Failure is the most important part of the capitalist system.

It's what drives people forward.

When things are going well and life is easy nothing is learned.

When things are tough people learn from their mistakes.

The US government's bailout of the auto industry provides no opportunity for analysis of past mistakes to take place.

Here's a bit of a clue, though...



...it's Ford's 2007 master contract with the UAW. About twice the height of a can of Diet Coke and $35 billion more expensive.

Ford’s 2007 Contract (2,215 pages) comprises:
  • Volume 1: Agreements (377 pages)
  • Volume 2: Retirement Plan and Insurance Program (464 pages)
  • Volume 3: Supplemental Unemployment Benefit Agreement and Plan, Profit Sharing Agreement and Plan, Tax-Efficient Savings Agreement and Plan, and UAW-Ford Legal Services Plan (209 pages)
  • Volume 4: Letters of Understanding (934 pages)
  • Volume 5: Skilled Trades Book (231 pages
Remarkable stuff. The Soviet Union would be proud of the UAW.

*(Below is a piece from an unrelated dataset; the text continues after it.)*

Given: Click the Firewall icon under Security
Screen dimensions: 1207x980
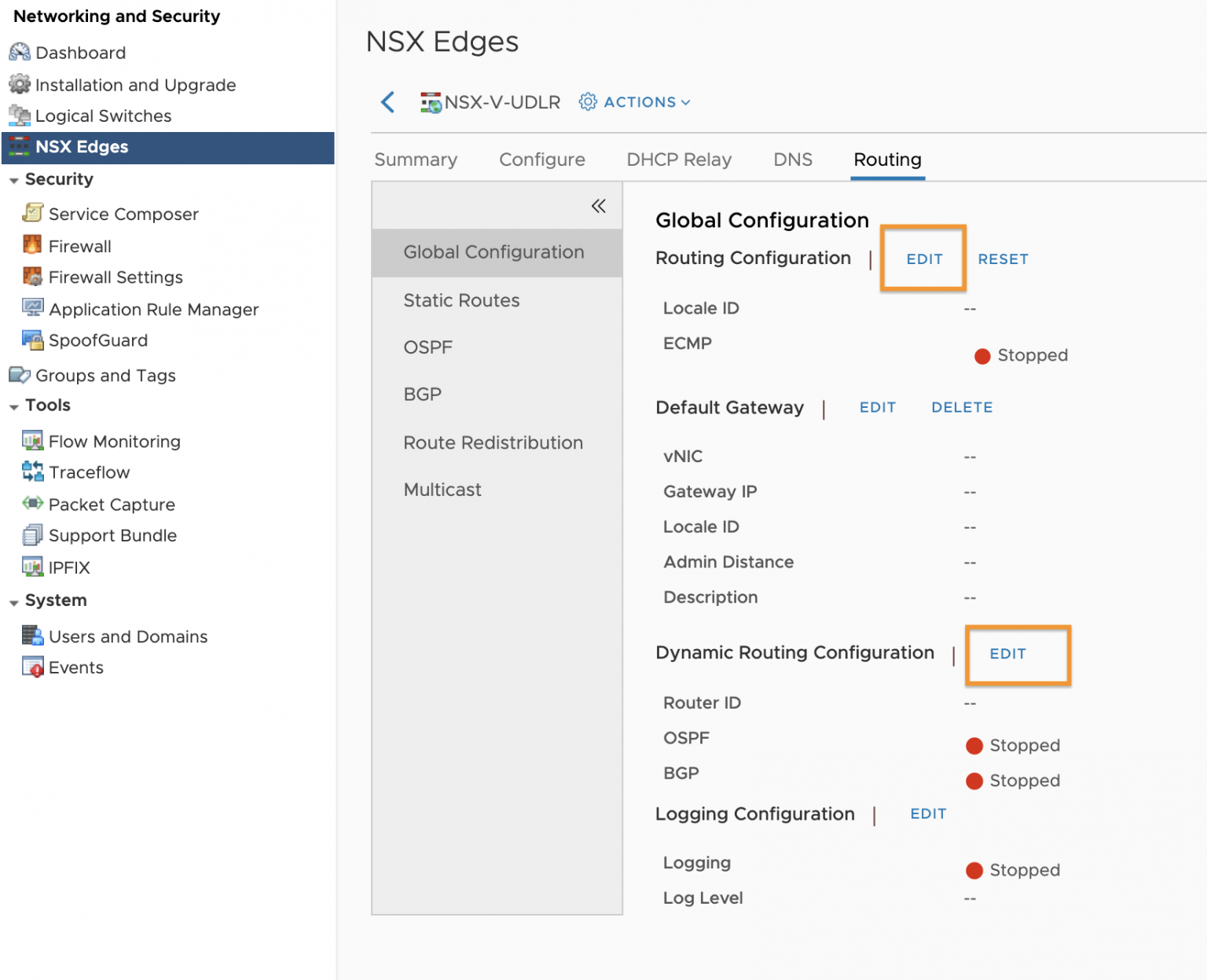Looking at the screenshot, I should point(31,246).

It's also worth noting the following (source: Kudlow & company):
GM sales in 2007: 9,370,000 vehicles
Toyota sales in 2007: 9,366,418 vehicles

GM profit/loss in 2007: -$38,730,000,000 (-$4,055 per car)
Toyota profit in 2007: +$17,146,000,000 (+$1,874 per car)
(Nothing Follows)

1 comment:

Kaboom said...

Jack!

Before you know it, you are going to be an adherent of the Austrian School of Economics.

Well done. A life's lesson earned at your tender age.